Quase metade dessa região tem seu território organizado como áreas protegidas: o Parque Nacional da Serra do Divisor, Terras Indígenas - reunindo populações dos troncos lingüísticos Pano e Aruak -, e Reservas Extrativistas. Isso é um indicativo de que o uso dos recursos naturais na região deve orientar-se para formas de baixo impacto, que tirem partido da riqueza biológica e cultural da região. O curso de Ecologia e Manejo dos Recursos Naturais é um dos cursos pensados para estimular a utilização responsável e inteligente dos recursos da natureza. Mas há outras direções já apontadas, como a da pesquisa da "medicina da floresta" e da valorização dos conhecimentos tradicionais associados à biodiversidade regional.

Que benefícios a Uniflora deve levar às populações da região?
A Universidade da Floresta trará diferentes benefícios. Um deles será gerar profissionais cuja formação inclui a pesquisa de campo e a cooperação com as populações locais, com ênfase no uso da imaginação para buscar soluções novas ou para melhorar as soluções já conhecidas pelo povo da região. Outro benefício será a inclusão científica: trazer índios, seringueiros e camponeses para o âmbito da pesquisa e do ensino, tratando-os com respeito.

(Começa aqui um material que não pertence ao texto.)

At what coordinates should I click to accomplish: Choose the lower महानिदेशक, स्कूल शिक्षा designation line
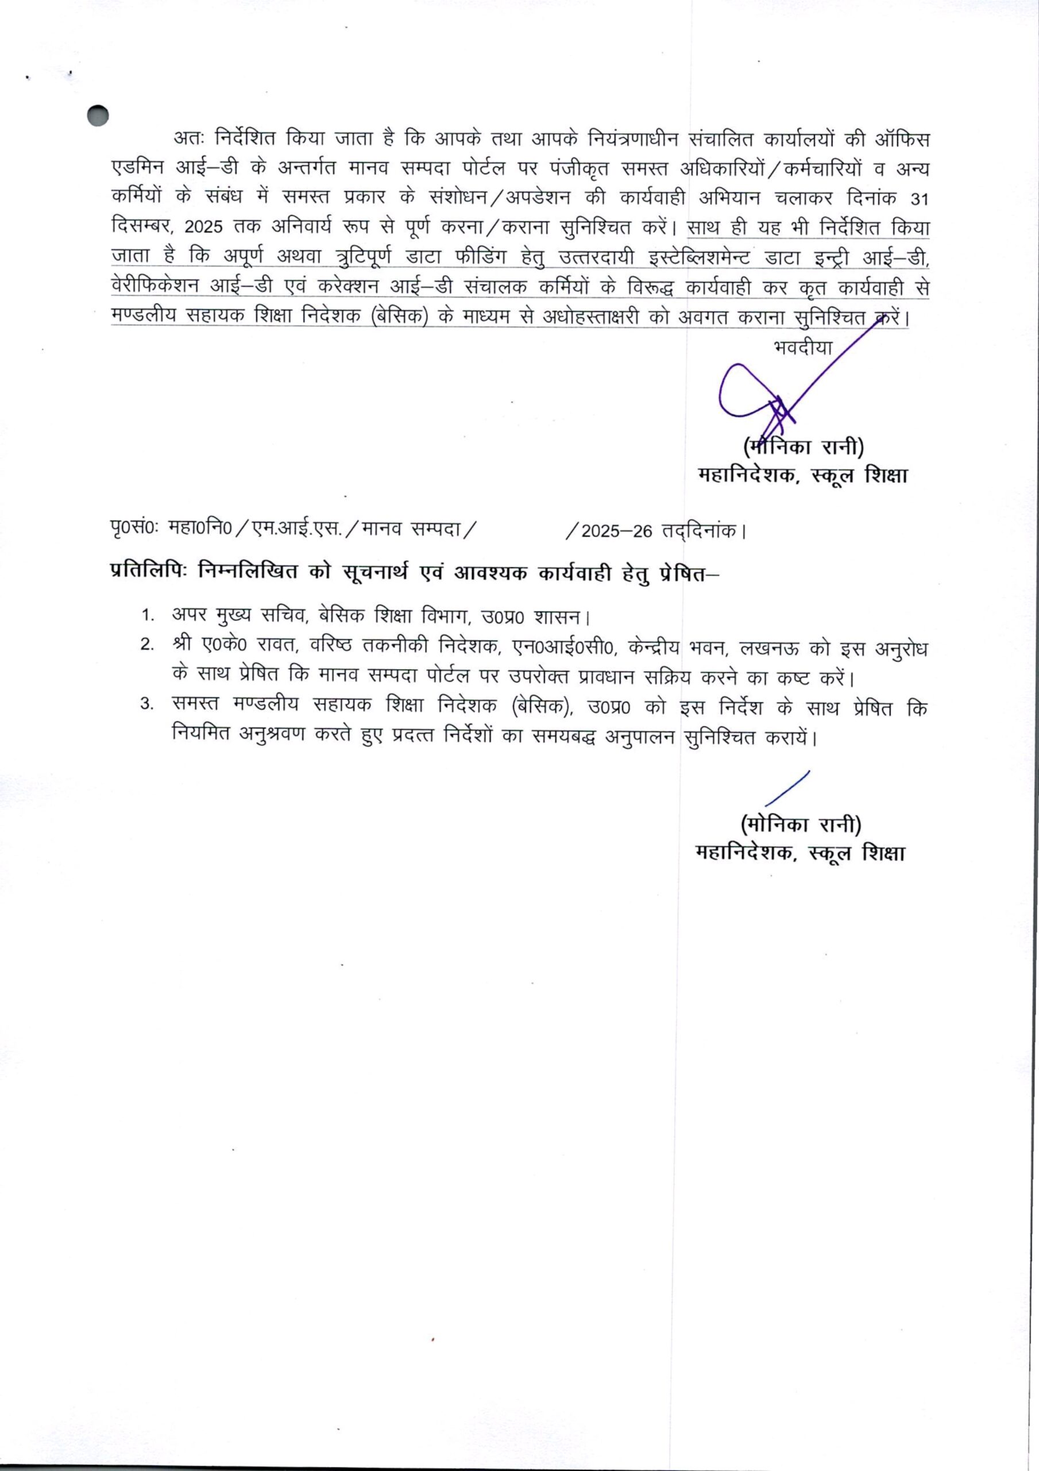(x=800, y=853)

O curso de Manejo de Recursos Naturais vai trabalhar com os conhecimentos tradicionais das populações locais. Como será feita a ponte entre os dois sistemas de conhecimento?
Essa ponte está sendo realizada na prática há algum tempo e de várias maneiras. Como disse acima, o Acre foi sede de experiências variadas de articulação entre cientistas e pagés, entre professores da cidade e mestres da floresta. Esses sistemas podem conviver, dialogar, e exercer influência um sobre o outro, sem que suas diferenças sejam abolidas. A meu ver, uma condição para essa convivência é tratar seriamente os pesquisadores da floresta enquanto tais, com mecanismos como o reconhecimento do notório saber de povos da floresta, com funções reconhecidas de bolsistas e de pesquisadores, e a possibilidade de inclusão nos quadros docentes em situações que serão discutidas e amadurecidas.
Já existem seringueiros e índios que publicam artigos e capítulos de livros em colaboração, e em alguns casos com autoria exclusiva; que participam da pesquisa e da análise de resultados, dialogando com cientistas; que operam sites na internet e propõem projetos próprios de pesquisa. Devemos levar isso a sério e institucionalizar essas práticas.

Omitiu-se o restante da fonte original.